The SRES Emissions Scenario Database (ESD) was designed to fulfill several objectives:
The database serves primarily to document the GHG emissions, including CO2, CH4, N2O, CFCs (chlorofluorocarbons), HFCs (hydrofluorocarbons), and other radiatively
active gases such as SO2, CO, and NOx. In addition, it includes information
about the main driving forces of GHG emissions, such as population growth and
economic development, usually expressed in terms of gross domestic product (GDP),
energy consumption, and land use. Each of these scenario characteristics has
subcategories and different values in time and space. The temporal dimension
is often in steps of 10 years, but this is not standardized across the scenarios
in the database.

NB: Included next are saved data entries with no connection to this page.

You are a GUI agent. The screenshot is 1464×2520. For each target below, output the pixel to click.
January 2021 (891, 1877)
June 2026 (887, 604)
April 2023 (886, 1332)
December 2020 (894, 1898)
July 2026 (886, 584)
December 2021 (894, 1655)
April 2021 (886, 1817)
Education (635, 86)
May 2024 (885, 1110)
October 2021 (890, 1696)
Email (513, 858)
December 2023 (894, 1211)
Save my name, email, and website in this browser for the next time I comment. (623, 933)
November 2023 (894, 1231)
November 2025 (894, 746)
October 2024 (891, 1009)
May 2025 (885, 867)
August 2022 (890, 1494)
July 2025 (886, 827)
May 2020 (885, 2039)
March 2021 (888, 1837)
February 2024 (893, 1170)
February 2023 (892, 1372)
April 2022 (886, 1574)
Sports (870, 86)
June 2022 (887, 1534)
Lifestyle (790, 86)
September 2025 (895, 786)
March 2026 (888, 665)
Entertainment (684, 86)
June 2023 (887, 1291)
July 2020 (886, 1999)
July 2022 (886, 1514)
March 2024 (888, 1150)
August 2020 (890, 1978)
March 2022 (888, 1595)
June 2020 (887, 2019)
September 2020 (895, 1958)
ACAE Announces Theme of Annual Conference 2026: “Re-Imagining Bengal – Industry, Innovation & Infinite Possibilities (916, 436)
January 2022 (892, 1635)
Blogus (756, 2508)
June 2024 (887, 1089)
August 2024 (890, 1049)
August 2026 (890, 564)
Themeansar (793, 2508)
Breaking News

The spatial dimension refers to the regional disaggregation
of the scenarios. Priority was given to covering all accessible quantitative
scenarios with global and regional coverage. The main scenario characteristics
are documented by the name and aggregation given in the original study. In some
cases, regional and national scenarios are also included to improve the coverage
of some parts of the world. (Table 2-1 lists the
number of scenarios in the database that include a given region, from the global
level through to some individual countries.) There is great diversity with respect
to regional aggregation of scenarios in the database. Inclusion of long-term
emissions scenarios for individual countries, when available, would improve
the regional coverage of the database. Sectoral studies in developing countries,
such as power system emissions (e.g., Chattopadhyay and Parikh, 1993) or transport
system emissions (e.g., Ramanathan and Parikh, 1999), were also considered in
this assessment to develop SRES emissions scenarios.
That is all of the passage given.